Tommy Smith with champion racehorse Tulloch. Photo: Stuart MacGladrie Colin Hayes. Photo: Robert Banks
The Australian racing community woke up on Monday morning to the reality that the last of the nation’s three most revered horse trainers had passed away.
The death of Bart Cummings, 87, at his property in NSW on the weekend, brought to an end not only a breathtaking career but also an era in Australian racing.
Colin Hayes, Tommy Smith and Bart Cummings dominated the racing industry in Australia for half a century. They not only won thousands of races across the national calendar but in their own way reinvented horse training.
From Monday it’s the next generation: Anthony Cummings, Gai Waterhouse and David Hayes, the sons and daughter of the big three, who are left to take their trade to another level.
After speaking to them overnight it’s indeed a daunting task for this group.
While the senior Cummings managed 12 Melbourne Cups and hundreds of major races he proved that tapping into the New Zealand bloodlines of the 1960s and `70s was imperative in finding a stayer.
Cummings had bases at different times in Adelaide, Melbourne and Sydney and is arguably Australia’s greatest horse trainer.
But he is in distinguished company with the likes of Smith; the master of the Sydney racing industry for decades, he established a stunning strike rate and proved to the world that having more than 100 horses in work at one time was manageable and more importantly, could be highly successful..
Having just the basics of an education, Smith had heads of government, High Court judges and wealthy businessmen vying to be part of his operation.

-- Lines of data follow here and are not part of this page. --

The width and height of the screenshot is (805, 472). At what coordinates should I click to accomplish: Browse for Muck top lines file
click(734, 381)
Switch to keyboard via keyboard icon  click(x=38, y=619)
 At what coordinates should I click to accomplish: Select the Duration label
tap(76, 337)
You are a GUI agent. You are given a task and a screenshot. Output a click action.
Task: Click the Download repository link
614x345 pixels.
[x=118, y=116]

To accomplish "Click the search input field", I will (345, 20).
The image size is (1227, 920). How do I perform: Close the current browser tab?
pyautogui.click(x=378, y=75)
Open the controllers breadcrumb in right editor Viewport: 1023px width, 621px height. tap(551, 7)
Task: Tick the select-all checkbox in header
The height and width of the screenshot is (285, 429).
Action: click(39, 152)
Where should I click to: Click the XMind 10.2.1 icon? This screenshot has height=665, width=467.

Smith, whose daughter Gai Waterhouse is now in the upper echelon of trainers, was a trainer who had success right across the eastern seaboard for many years.
And the other racing legend that has also died was Colin Hayes who successfully showed that you can train a huge number of racehorses away from the city track.
Some years ago the Queen was a guest at the vast Hayes property at Angston in South Australia. After viewing the comfort and space afforded every horse on the rolling paddocks of the Adelaide hills racing base, she turned and said, “Colin, it’s just wonderful how every horse in your care has a room with a view”.
Hayes, too, came from a working-class background to achieve what everyone said was impossible. Old-time horsemen declared he would be broke in months.
Hayes dominated South Australian racing for 30 years and also had a vice-like grip on premierships in Victoria. He managed to not only train a huge team at Lindsay Park but also run a highly successful breeding operation on the same property.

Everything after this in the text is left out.